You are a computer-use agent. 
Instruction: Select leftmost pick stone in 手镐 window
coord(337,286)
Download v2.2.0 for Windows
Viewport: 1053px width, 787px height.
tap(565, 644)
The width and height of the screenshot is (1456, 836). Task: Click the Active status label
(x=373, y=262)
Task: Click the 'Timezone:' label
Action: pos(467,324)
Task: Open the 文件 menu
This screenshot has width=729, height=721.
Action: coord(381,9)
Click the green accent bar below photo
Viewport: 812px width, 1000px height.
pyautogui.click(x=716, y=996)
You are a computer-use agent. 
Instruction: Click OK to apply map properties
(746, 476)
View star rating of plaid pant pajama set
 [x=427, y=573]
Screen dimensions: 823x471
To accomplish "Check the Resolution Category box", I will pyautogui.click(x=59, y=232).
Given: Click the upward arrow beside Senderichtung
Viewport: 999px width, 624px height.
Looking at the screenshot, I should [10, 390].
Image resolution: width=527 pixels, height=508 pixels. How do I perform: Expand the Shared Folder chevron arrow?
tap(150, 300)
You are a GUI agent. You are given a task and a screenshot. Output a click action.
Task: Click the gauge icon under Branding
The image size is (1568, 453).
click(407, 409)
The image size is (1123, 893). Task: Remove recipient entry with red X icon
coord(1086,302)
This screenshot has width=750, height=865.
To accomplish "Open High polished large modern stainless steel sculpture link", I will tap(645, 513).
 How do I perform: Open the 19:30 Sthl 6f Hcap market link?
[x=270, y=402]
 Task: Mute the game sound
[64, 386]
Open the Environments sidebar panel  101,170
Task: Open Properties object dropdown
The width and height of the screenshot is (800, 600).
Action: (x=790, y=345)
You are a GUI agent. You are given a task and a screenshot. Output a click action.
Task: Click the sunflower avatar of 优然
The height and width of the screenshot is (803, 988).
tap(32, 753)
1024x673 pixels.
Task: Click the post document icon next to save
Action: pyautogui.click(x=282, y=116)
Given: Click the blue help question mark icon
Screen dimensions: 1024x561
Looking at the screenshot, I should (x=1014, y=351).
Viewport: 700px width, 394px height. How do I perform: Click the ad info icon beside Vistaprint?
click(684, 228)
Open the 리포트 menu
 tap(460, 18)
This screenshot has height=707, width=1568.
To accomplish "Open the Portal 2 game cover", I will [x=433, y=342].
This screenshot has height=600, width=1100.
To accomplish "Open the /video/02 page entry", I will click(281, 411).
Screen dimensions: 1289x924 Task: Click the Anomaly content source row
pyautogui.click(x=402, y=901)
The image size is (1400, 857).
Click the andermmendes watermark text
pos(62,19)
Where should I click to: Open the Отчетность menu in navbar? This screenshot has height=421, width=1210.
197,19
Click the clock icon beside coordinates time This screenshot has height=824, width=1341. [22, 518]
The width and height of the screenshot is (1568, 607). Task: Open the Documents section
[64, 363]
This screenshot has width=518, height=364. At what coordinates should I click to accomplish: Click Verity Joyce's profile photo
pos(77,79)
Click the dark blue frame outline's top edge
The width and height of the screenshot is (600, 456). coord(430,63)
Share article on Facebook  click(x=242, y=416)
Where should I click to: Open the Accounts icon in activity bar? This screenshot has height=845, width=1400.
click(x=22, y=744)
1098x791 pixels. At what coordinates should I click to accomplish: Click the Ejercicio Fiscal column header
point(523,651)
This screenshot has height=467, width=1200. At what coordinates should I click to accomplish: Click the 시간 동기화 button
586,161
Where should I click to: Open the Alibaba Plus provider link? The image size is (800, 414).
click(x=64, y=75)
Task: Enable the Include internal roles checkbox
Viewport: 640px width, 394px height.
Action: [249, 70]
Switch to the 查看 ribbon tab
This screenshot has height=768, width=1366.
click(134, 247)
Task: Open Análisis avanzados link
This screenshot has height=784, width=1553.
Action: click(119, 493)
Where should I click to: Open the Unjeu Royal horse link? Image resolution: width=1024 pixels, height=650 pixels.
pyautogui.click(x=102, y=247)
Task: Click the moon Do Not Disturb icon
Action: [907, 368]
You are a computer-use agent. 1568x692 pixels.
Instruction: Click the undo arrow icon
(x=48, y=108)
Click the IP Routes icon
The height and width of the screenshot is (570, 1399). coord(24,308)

....

**Instruksi Kerja**
Ambil semua baris dalam catatan di atas yang memuat kata "arrow". Perbedaan huruf besar dan huruf kecil ikut diperhitungkan.

**Jawaban Tertulis**
Given: Click the upward arrow beside Senderichtung
Image resolution: width=527 pixels, height=508 pixels. How do I perform: Expand the Shared Folder chevron arrow?
Instruction: Click the undo arrow icon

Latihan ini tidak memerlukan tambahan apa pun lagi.